Local 705 bases its Motion to Dismiss on the recent Supreme Court decision in Ashcroft v. Iqbal, 129 S.Ct 1937, 1950 (2009). Iqbal somewhat raised the bar for filing a sufficient complaint by announcing that while a court must accept as true allegations of fact, it need not accept as fact legal conclusions and that a complaint must on its face state sufficient facts to constitute a plausible claim for relief. Local 705 contends that a claim for breach of duty of fair representation requires that a plaintiff plead facts showing that the union did not act in a patently unreasonable manner so as to be "arbitrary, irrational, or under taken in bad faith." Olsen v. United Parcel Service, 892 F.2d 1290, 1294 (7th Cir., 1990). Unions have great discretion in settling grievances and contract disputes as long as the union's actions are not "arbitrary, irrational, or under taken in bad faith." It is not enough that a union member could after the fact show that the employer improperly fired the employee or that the union handled the matter negligently.
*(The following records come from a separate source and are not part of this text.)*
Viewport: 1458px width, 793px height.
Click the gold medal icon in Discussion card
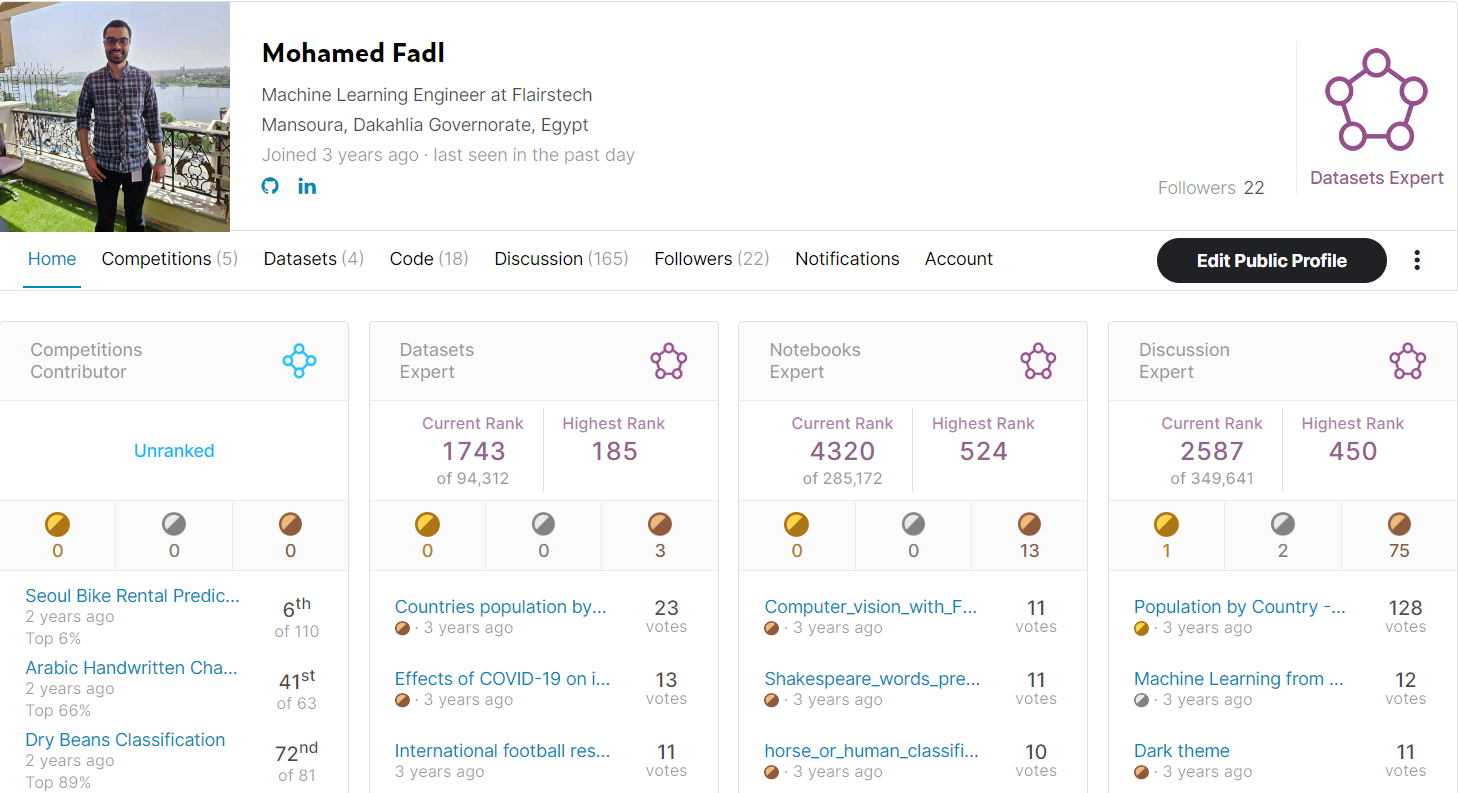[x=1166, y=522]
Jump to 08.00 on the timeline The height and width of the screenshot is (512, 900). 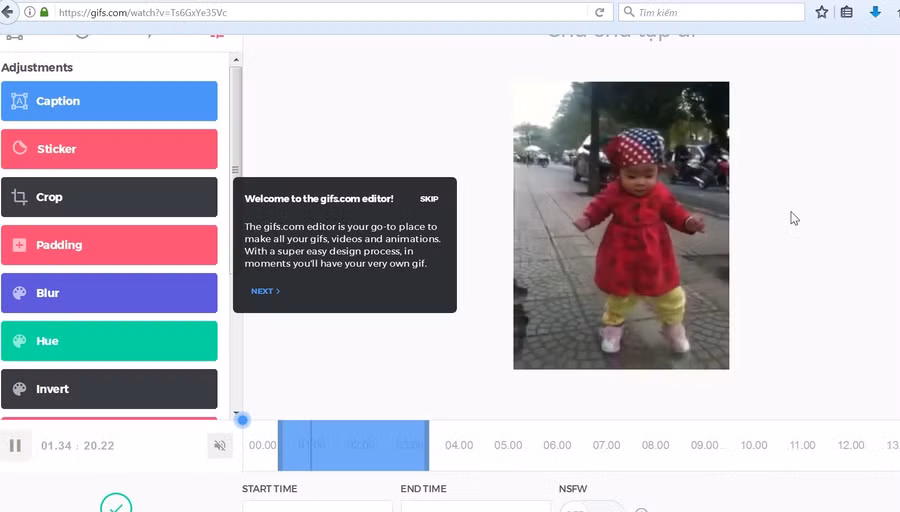[x=655, y=446]
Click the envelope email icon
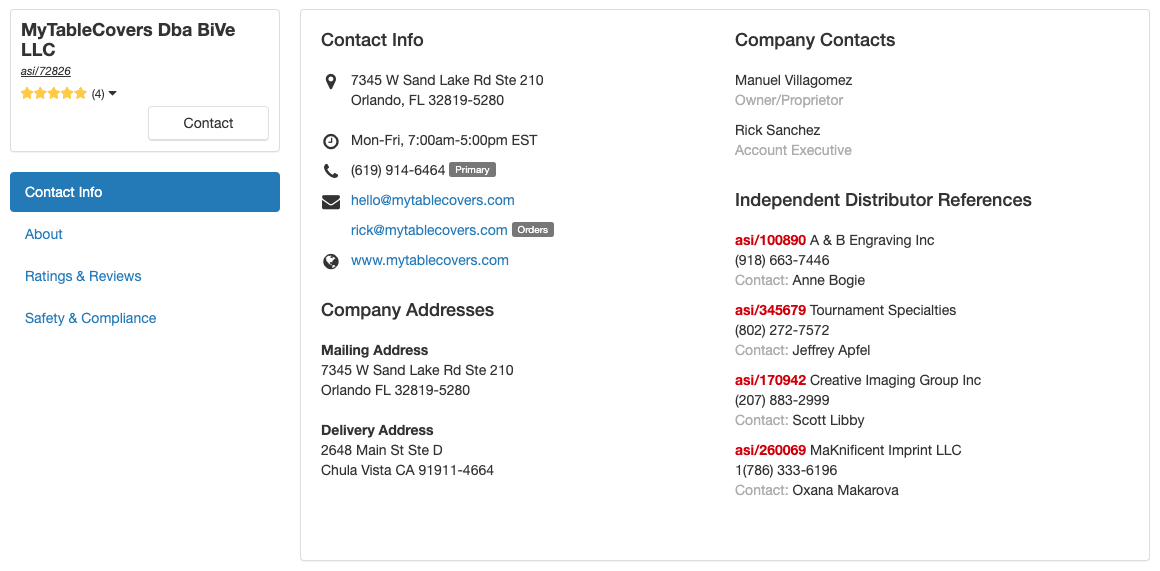 click(x=331, y=201)
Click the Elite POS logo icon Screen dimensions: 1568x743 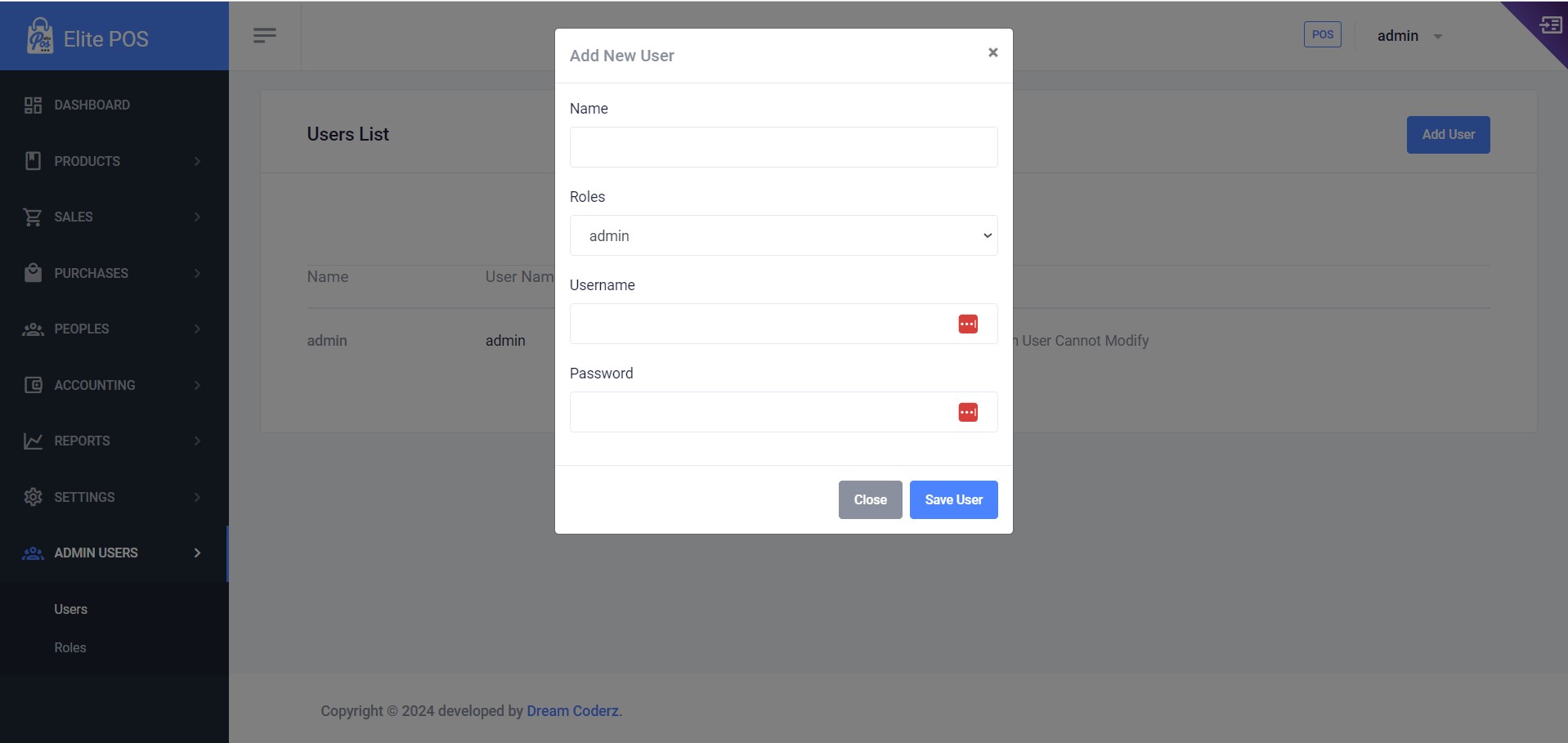pos(39,37)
Vaca v. Sipes, 87 S.Ct. 903, 918 (1967).

Here the plaintiffs do not allege any facts that might tend to establish arbitrariness, irrationality or bad faith. In fact in their answering brief they allege that they hope to elicit such facts through discovery. Here the facts that are alleged show that Local 705 terminated the CBA pursuant to its terms, after which J&D required the employees to enter into individual employment contracts and fired those employees that did not do so. The union in the face of a terminated contract filed unfair labor practice charges with the NLRB on behalf of Plaintiffs, negotiated with J&D, and achieved a settlement involving a payment of approximately 50% of the wage claim at the high end down to 5% on the low end of the Plaintiffs. There are no allegations as to why these amounts are unreasonable, let alone irrationally. As previously shown, there can be no liability on the part of J&D because there was no contract between the plaintiffs and J&D. Under the facts of this case the plaintiffs' claims lack specificity and plausibility. Accordingly the motion to dismiss is granted.

C. International Brotherhood of Teamsters Motion to Dismiss

The Plaintiffs in their Complaint against IBT allege that it too breached the duty of fair representation based on their allegation that IBT was a party to the collective bargaining agreement with J&D.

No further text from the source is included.